Tomato is considered both, a fruit and vegetable and forms an integral part of the cuisines all across the globe, especially in the Mediterranean region. Daily consumption of tomatoes provides a great boost to health, along with improving the flavor of food. You find tomatoes in countless different foods, including pastas, pizzas, ketchup and as an included flavor element in dishes from breakfast to dinner. Tomatoes are relatively easy to cultivate and grow very quickly, making them a quickly replaceable food source, which is a big reason why it is a staple food for many nations.
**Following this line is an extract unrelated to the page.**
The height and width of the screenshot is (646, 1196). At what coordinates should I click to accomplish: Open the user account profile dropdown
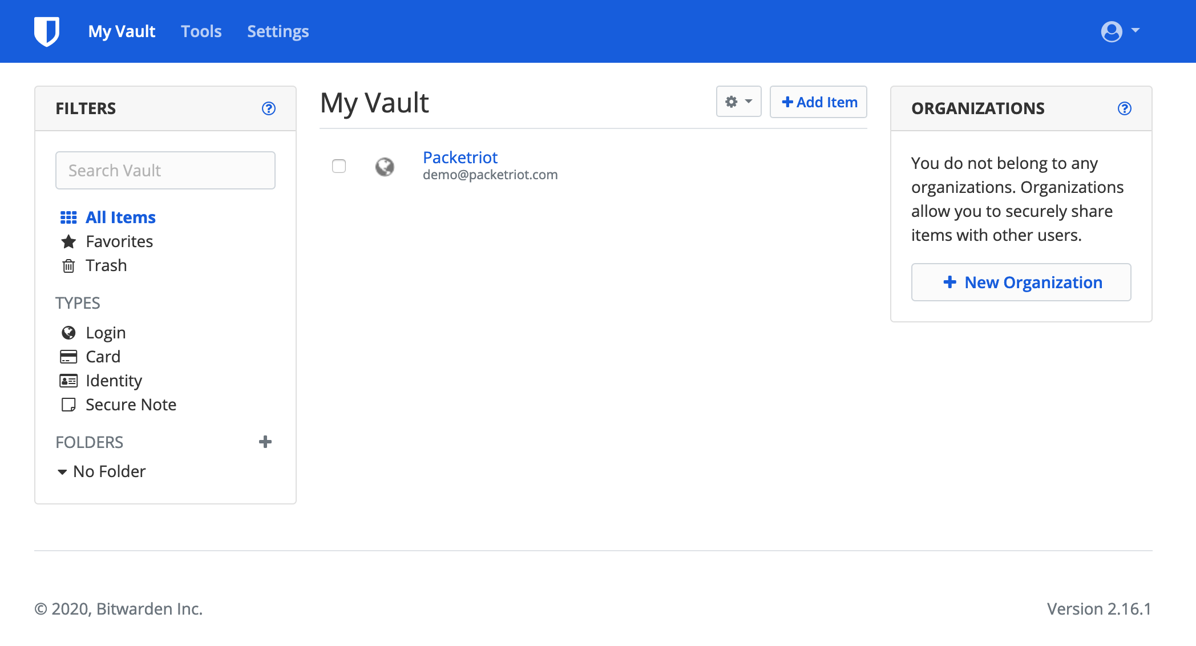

The health benefits of tomatoes include improved eye sight, good stomach health and reduced blood pressure, as well as relief from diabetes, skin problems and urinary tract infections. Furthermore, tomatoes can increase digestion, stimulate blood cirkulation, reduce cholesterol levels, improve fluid balance, detoxify the body, protect the kidneys, prevent premature aging, and reduce inflammation and related conditions. Tomatoes consist of a large number of antioxidants that have been proven to fight different forms of cancer. It is a rich source of vitamins and minerals and exerts a protective effect against cardiovascular diseases.
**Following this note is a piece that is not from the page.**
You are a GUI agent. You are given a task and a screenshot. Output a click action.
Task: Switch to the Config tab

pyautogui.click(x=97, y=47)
Tomatoes are the major dietary source of the antioxidant lycopene, which has been linked to many health benefits, including reduced risk of heart disease and cancer. They provide the body with a tremendous amount of natural vitamins and minerals such as vitamin A, vitamin K, vitamins B1, B3, B5, B6, B7, excellent vitamin C, folate, iron, potassium, magnesium, chromium, choline, zinc, and phosphorus.
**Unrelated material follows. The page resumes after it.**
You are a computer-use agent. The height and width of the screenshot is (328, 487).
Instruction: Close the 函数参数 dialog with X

The fiber, potassium, vitamin C and choline content in tomatoes all support heart health. High potassium intakes are also associated with a reduced risk of stroke, protection against loss of muscle mass, preservation of bone mineral density and reduction in the formation of kidney stones.
Most of the vitamin C is concentrated in the jelly-like substance that encases the seeds. Tomatoes are also high in salicylates, which have an anti-clotting effect on the blood, and may be partially responsible for tomatoes’ protective effect against heart disease.